(Rows showing where targets appear)

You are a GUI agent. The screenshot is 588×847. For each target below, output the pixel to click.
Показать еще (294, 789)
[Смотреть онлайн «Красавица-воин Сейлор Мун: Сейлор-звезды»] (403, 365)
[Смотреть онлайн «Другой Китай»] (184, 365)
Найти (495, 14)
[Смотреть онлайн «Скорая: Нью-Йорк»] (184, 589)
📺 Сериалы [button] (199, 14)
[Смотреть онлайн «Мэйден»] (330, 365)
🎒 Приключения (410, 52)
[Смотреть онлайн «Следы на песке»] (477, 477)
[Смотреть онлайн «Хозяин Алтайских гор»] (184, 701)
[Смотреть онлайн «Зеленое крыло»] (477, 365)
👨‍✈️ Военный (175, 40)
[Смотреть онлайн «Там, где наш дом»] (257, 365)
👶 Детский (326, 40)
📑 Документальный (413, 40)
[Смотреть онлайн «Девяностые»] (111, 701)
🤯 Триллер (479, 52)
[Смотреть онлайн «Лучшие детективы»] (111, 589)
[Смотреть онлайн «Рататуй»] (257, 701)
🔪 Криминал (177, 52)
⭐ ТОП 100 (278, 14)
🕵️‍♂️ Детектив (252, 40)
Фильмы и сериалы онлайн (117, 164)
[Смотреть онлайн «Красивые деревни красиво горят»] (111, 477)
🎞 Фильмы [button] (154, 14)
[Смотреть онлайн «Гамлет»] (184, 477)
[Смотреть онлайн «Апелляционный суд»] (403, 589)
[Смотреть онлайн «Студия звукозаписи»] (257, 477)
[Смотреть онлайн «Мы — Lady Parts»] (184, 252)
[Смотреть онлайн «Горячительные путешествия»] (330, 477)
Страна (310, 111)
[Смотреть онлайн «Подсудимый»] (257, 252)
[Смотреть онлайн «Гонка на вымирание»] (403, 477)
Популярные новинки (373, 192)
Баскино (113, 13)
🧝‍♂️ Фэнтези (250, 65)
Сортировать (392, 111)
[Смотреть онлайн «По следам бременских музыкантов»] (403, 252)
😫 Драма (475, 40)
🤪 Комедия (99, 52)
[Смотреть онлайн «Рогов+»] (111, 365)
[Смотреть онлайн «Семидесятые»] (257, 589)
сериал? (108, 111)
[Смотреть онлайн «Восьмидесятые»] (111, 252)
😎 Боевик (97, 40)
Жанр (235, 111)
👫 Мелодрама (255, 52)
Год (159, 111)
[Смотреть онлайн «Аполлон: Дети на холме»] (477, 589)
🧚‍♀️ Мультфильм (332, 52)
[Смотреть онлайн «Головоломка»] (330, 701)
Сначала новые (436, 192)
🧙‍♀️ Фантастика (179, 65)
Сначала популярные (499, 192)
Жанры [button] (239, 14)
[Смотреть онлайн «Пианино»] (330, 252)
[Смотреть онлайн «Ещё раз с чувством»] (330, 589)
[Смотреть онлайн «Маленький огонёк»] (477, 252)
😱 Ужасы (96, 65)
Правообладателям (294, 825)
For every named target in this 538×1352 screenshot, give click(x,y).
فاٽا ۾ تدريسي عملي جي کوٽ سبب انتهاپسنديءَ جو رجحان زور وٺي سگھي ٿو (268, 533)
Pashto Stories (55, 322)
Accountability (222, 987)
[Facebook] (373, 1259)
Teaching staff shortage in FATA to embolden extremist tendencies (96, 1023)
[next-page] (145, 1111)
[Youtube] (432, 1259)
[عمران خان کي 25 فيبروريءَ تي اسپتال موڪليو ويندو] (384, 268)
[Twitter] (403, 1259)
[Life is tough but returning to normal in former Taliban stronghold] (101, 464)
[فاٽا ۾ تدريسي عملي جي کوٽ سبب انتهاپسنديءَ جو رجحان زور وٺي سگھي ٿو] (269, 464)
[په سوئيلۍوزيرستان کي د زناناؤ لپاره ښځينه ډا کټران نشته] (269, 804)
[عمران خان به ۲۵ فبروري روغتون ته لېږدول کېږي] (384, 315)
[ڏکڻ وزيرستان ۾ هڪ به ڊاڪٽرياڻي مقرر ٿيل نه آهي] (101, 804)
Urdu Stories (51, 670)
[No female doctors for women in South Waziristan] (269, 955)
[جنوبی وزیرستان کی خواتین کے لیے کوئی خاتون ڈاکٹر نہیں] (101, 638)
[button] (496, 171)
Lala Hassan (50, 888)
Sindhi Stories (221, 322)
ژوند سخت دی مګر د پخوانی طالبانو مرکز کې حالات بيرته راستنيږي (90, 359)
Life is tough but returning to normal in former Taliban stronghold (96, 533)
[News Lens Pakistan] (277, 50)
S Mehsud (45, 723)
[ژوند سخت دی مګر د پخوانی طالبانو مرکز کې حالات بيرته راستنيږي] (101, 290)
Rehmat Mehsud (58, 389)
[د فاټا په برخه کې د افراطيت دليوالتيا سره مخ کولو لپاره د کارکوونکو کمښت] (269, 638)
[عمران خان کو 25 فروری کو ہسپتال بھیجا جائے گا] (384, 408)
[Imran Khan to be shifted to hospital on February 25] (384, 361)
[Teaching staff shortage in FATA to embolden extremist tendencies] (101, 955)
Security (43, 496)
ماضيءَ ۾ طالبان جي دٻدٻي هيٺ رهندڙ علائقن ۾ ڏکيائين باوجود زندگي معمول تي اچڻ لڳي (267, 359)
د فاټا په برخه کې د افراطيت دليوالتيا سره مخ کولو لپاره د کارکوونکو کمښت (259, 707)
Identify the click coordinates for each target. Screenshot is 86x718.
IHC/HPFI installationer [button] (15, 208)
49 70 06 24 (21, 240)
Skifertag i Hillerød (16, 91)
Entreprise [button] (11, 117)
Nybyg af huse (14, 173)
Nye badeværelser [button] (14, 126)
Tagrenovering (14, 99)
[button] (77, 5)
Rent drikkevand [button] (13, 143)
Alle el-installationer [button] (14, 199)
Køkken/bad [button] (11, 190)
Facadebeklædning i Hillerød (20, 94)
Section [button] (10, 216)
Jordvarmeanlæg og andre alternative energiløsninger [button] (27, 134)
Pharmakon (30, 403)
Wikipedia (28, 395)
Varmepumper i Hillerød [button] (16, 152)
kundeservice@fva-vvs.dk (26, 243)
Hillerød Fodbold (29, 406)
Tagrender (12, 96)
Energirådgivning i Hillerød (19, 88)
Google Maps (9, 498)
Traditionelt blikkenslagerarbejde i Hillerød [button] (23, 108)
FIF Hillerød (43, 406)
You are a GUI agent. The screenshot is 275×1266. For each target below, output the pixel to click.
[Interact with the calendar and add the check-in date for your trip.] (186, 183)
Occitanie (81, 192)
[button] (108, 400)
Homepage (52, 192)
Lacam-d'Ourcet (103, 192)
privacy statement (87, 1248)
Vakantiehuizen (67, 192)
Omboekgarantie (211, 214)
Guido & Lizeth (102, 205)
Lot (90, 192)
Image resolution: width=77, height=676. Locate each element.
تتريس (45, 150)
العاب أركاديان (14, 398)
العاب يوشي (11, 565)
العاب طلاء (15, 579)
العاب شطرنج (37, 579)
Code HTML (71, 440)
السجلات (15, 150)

#### Exercise instructions:
Reproduce the entire listing, swapping each occurrence of "Смотреть онлайн" for "Смотреть бесплатно". Leave every other line and character unchanged.

#### Solution for this task:
You are a GUI agent. The screenshot is 588×847. For each target below, output the pixel to click.
Показать еще (294, 789)
[Смотреть бесплатно «Красавица-воин Сейлор Мун: Сейлор-звезды»] (403, 365)
[Смотреть бесплатно «Другой Китай»] (184, 365)
Найти (495, 14)
[Смотреть бесплатно «Скорая: Нью-Йорк»] (184, 589)
📺 Сериалы [button] (199, 14)
[Смотреть бесплатно «Мэйден»] (330, 365)
🎒 Приключения (410, 52)
[Смотреть бесплатно «Следы на песке»] (477, 477)
[Смотреть бесплатно «Хозяин Алтайских гор»] (184, 701)
[Смотреть бесплатно «Зеленое крыло»] (477, 365)
👨‍✈️ Военный (175, 40)
[Смотреть бесплатно «Там, где наш дом»] (257, 365)
👶 Детский (326, 40)
📑 Документальный (413, 40)
[Смотреть бесплатно «Девяностые»] (111, 701)
🤯 Триллер (479, 52)
[Смотреть бесплатно «Лучшие детективы»] (111, 589)
[Смотреть бесплатно «Рататуй»] (257, 701)
🔪 Криминал (177, 52)
⭐ ТОП 100 (278, 14)
🕵️‍♂️ Детектив (252, 40)
Фильмы и сериалы онлайн (117, 164)
[Смотреть бесплатно «Красивые деревни красиво горят»] (111, 477)
🎞 Фильмы [button] (154, 14)
[Смотреть бесплатно «Гамлет»] (184, 477)
[Смотреть бесплатно «Апелляционный суд»] (403, 589)
[Смотреть бесплатно «Студия звукозаписи»] (257, 477)
[Смотреть бесплатно «Мы — Lady Parts»] (184, 252)
[Смотреть бесплатно «Горячительные путешествия»] (330, 477)
Страна (310, 111)
[Смотреть бесплатно «Подсудимый»] (257, 252)
[Смотреть бесплатно «Гонка на вымирание»] (403, 477)
Популярные новинки (373, 192)
Баскино (113, 13)
🧝‍♂️ Фэнтези (250, 65)
Сортировать (392, 111)
[Смотреть бесплатно «По следам бременских музыкантов»] (403, 252)
😫 Драма (475, 40)
🤪 Комедия (99, 52)
[Смотреть бесплатно «Рогов+»] (111, 365)
[Смотреть бесплатно «Семидесятые»] (257, 589)
сериал? (108, 111)
[Смотреть бесплатно «Восьмидесятые»] (111, 252)
😎 Боевик (97, 40)
Жанр (235, 111)
👫 Мелодрама (255, 52)
Год (159, 111)
[Смотреть бесплатно «Аполлон: Дети на холме»] (477, 589)
🧚‍♀️ Мультфильм (332, 52)
[Смотреть бесплатно «Головоломка»] (330, 701)
Сначала новые (436, 192)
🧙‍♀️ Фантастика (179, 65)
Сначала популярные (499, 192)
Жанры [button] (239, 14)
[Смотреть бесплатно «Пианино»] (330, 252)
[Смотреть бесплатно «Ещё раз с чувством»] (330, 589)
[Смотреть бесплатно «Маленький огонёк»] (477, 252)
😱 Ужасы (96, 65)
Правообладателям (294, 825)
For every named target in this 538×1352 screenshot, give click(x,y).
فاٽا ۾ تدريسي عملي جي کوٽ سبب انتهاپسنديءَ جو رجحان زور وٺي سگھي ٿو (268, 533)
Pashto Stories (55, 322)
Accountability (222, 987)
[Facebook] (373, 1259)
Teaching staff shortage in FATA to embolden extremist tendencies (96, 1023)
[next-page] (145, 1111)
[Youtube] (432, 1259)
[عمران خان کي 25 فيبروريءَ تي اسپتال موڪليو ويندو] (384, 268)
[Twitter] (403, 1259)
[Life is tough but returning to normal in former Taliban stronghold] (101, 464)
[فاٽا ۾ تدريسي عملي جي کوٽ سبب انتهاپسنديءَ جو رجحان زور وٺي سگھي ٿو] (269, 464)
[په سوئيلۍوزيرستان کي د زناناؤ لپاره ښځينه ډا کټران نشته] (269, 804)
[عمران خان به ۲۵ فبروري روغتون ته لېږدول کېږي] (384, 315)
[ڏکڻ وزيرستان ۾ هڪ به ڊاڪٽرياڻي مقرر ٿيل نه آهي] (101, 804)
Urdu Stories (51, 670)
[No female doctors for women in South Waziristan] (269, 955)
[جنوبی وزیرستان کی خواتین کے لیے کوئی خاتون ڈاکٹر نہیں] (101, 638)
[button] (496, 171)
Lala Hassan (50, 888)
Sindhi Stories (221, 322)
ژوند سخت دی مګر د پخوانی طالبانو مرکز کې حالات بيرته راستنيږي (90, 359)
Life is tough but returning to normal in former Taliban stronghold (96, 533)
[News Lens Pakistan] (277, 50)
S Mehsud (45, 723)
[ژوند سخت دی مګر د پخوانی طالبانو مرکز کې حالات بيرته راستنيږي] (101, 290)
Rehmat Mehsud (58, 389)
[د فاټا په برخه کې د افراطيت دليوالتيا سره مخ کولو لپاره د کارکوونکو کمښت] (269, 638)
[عمران خان کو 25 فروری کو ہسپتال بھیجا جائے گا] (384, 408)
[Imran Khan to be shifted to hospital on February 25] (384, 361)
[Teaching staff shortage in FATA to embolden extremist tendencies] (101, 955)
Security (43, 496)
ماضيءَ ۾ طالبان جي دٻدٻي هيٺ رهندڙ علائقن ۾ ڏکيائين باوجود زندگي معمول تي اچڻ لڳي (267, 359)
د فاټا په برخه کې د افراطيت دليوالتيا سره مخ کولو لپاره د کارکوونکو کمښت (259, 707)
Identify the click coordinates for each target. Screenshot is 86x718.
IHC/HPFI installationer [button] (15, 208)
49 70 06 24 (21, 240)
Skifertag i Hillerød (16, 91)
Entreprise [button] (11, 117)
Nybyg af huse (14, 173)
Nye badeværelser [button] (14, 126)
Tagrenovering (14, 99)
[button] (77, 5)
Rent drikkevand [button] (13, 143)
Alle el-installationer [button] (14, 199)
Køkken/bad [button] (11, 190)
Facadebeklædning i Hillerød (20, 94)
Section [button] (10, 216)
Jordvarmeanlæg og andre alternative energiløsninger [button] (27, 134)
Pharmakon (30, 403)
Wikipedia (28, 395)
Varmepumper i Hillerød [button] (16, 152)
kundeservice@fva-vvs.dk (26, 243)
Hillerød Fodbold (29, 406)
Tagrender (12, 96)
Energirådgivning i Hillerød (19, 88)
Google Maps (9, 498)
Traditionelt blikkenslagerarbejde i Hillerød [button] (23, 108)
FIF Hillerød (43, 406)
You are a GUI agent. The screenshot is 275×1266. For each target below, output the pixel to click.
[Interact with the calendar and add the check-in date for your trip.] (186, 183)
Occitanie (81, 192)
[button] (108, 400)
Homepage (52, 192)
Lacam-d'Ourcet (103, 192)
privacy statement (87, 1248)
Vakantiehuizen (67, 192)
Omboekgarantie (211, 214)
Guido & Lizeth (102, 205)
Lot (90, 192)
Image resolution: width=77, height=676. Locate each element.
تتريس (45, 150)
العاب أركاديان (14, 398)
العاب يوشي (11, 565)
العاب طلاء (15, 579)
العاب شطرنج (37, 579)
Code HTML (71, 440)
السجلات (15, 150)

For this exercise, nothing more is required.